Parolen brauchen keine Argumente. Sie müssen nur oft genug wiederholt werden, bis sie sich im Denken festsetzen. Die MJ-Karikatur zeigt Alice Weidel und Tino Chrupalla als politische Gedankenwürmer – gespeist von einer Propagandamethode, die Donald Trump perfektioniert hat.

Die Sommerinterviews der beiden AfD-Vorsitzenden lieferten das Anschauungsmaterial: große Zahlen ohne Zusammenhang, einfache Feindbilder statt politischer Lösungen und gefühlte Wahrheiten anstelle überprüfbarer Tatsachen. Der extreme Sommer wird zum „ganz normalen Sommer“, aus komplizierten Aufenthaltsrechten werden angeblich Hunderttausende, die man nur abschieben müsse, und der Austritt aus Euro und Schengen erscheint als harmlose Befreiung Deutschlands.

Das ist nicht bloß Gedankenlosigkeit. Es ist eine politische Methode. Eine Parole dringt schneller in den Kopf als ein Argument, weil sie nicht verstanden werden muss. Sie dockt an Angst, Ärger und Kränkung an, wiederholt sich und verdrängt allmählich die Wirklichkeit.

Die Karikatur bezeichnet deshalb nicht Menschen als Parasiten.
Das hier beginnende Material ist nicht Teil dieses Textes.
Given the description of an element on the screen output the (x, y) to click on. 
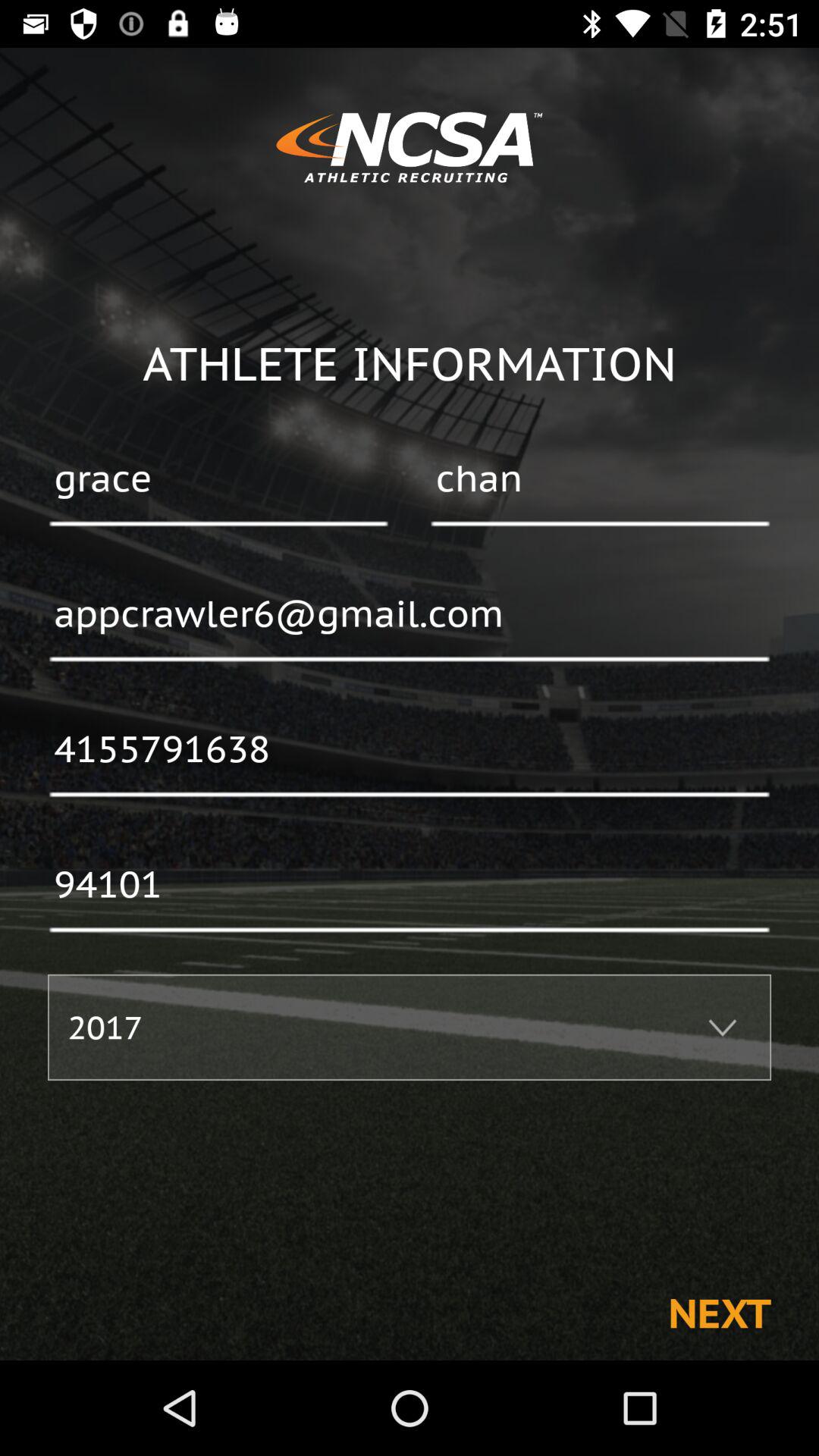
select the next icon (719, 1312)
Given the description of an element on the screen output the (x, y) to click on. 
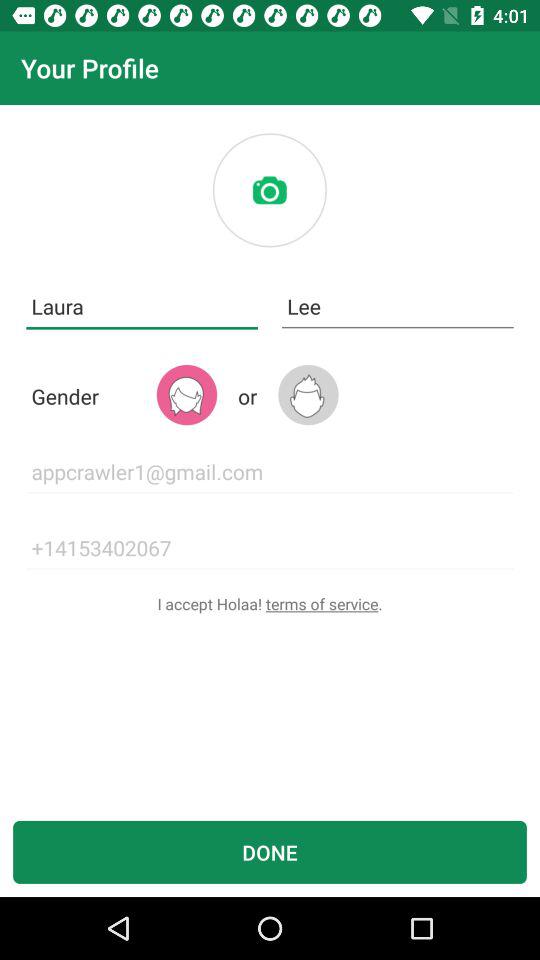
select female (186, 394)
Given the description of an element on the screen output the (x, y) to click on. 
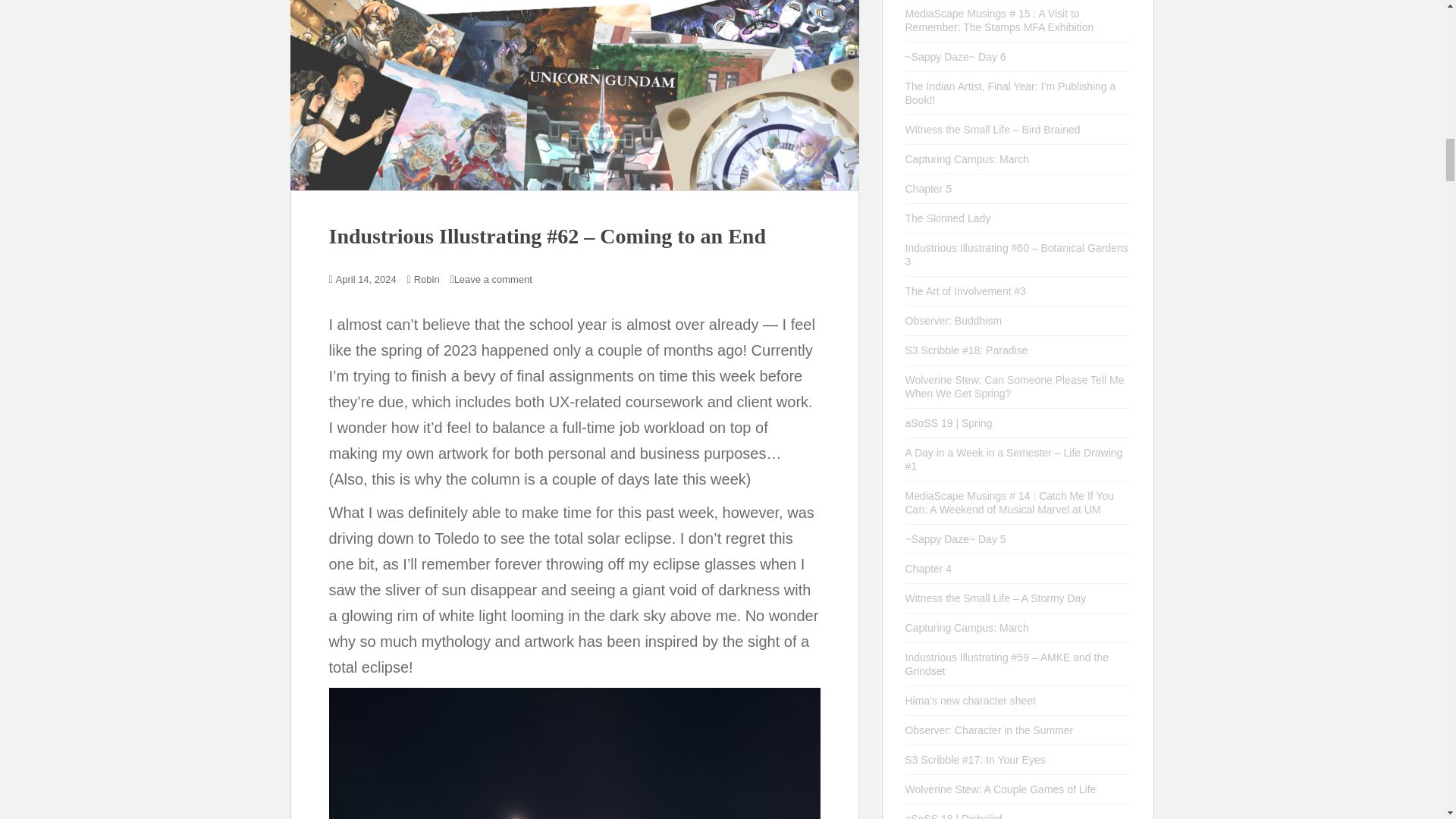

Die Parasiten sind die Parolen. Weidel und Chrupalla tragen sie in die Köpfe; Trump liefert das internationale Vorbild. Die schwarz-weiß-rote Kulisse erinnert daran, dass politische Bewegungen schon früher wussten, wie man durch Wiederholung, Feindbilder und emotionale Überwältigung den Verstand umgeht.

Wer das Denken umgehen will, braucht keine überzeugenden Argumente. Er braucht nur Parolen, die im Kopf bleiben.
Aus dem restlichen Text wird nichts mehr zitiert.